In the world of fashion, which exists on the breeze of change and transience, holding on to certain things is special, even brave. It marks Owens out as a special designer, beyond the accomplished totality of his Gesamtkunstwerk. The clear-heeled, grilled platforms he has been wearing with his tits-out t-shirt have existed in Darwinian evolution since LARRY, FW19. And where else would you buy a bomber jacket?
Jon Savage, the great music writer, once stated that when he was growing up, you were either into sport or music. For a teenager, sport induces either elation or terror. Owens, who was not into competitive sport as an adolescent, believes having missed out on the social skills it develops meant he grew in other ways.

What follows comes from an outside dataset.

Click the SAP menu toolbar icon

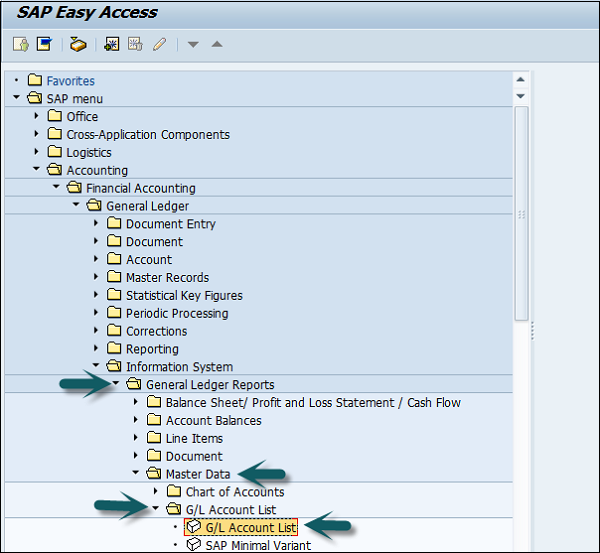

“I admire sport for what it is: a way for people to play, and I really think play is one of the essential things in life,” he says. “Playing with your partner, playing with your kids, people going out to an event, that’s a way of playing together. A sense of play is essential to having a fully-formed life. [But] I was just never good at it, and I was always kind of a loner. I regret it a little that my parents didn’t force me into it more, because there’s something about participating in a team where you learn social skills – subtle things like how much to let somebody’s attitude affect you, how to know how to engage or how engaged you are, how sincere the engagement is, or how long the engagement lasts. It’s okay, because I learned other things instead. If you don’t know those social skills, you rely on good manners, because good manners works everywhere for every occasion. As long as you’ve got a handle on that, you don’t need to worry about engagement as much.”
After a break, and upon returning to Place du Palais Bourbon, one of Paris’ smartest addresses, Owens calls me back. Walking through the door requires the immediate ascension of a staircase: something like the reverse of that image from his show. I tell him that there is a thread on Reddit – the platform co-founded by Serena Williams’ husband – in which Owens’ fans advocate breaking in his Geobasket sneakers by drinking a 40 out of one and urinating on the soles to turn them yellow.
“I think we’ll have to put that on the labels going forward,” he replies, sounding delighted. “A recommendation.”
As a man of many achievements, it is perhaps a very ‘Rick’ thing of him to say he believes his washboard abs are the most significant.
“They’re like a fragile plant,” Owens declares. “A hothouse orchid. You really have to cultivate them and take care of them. It’s one of the biggest commitments I’ve ever made.”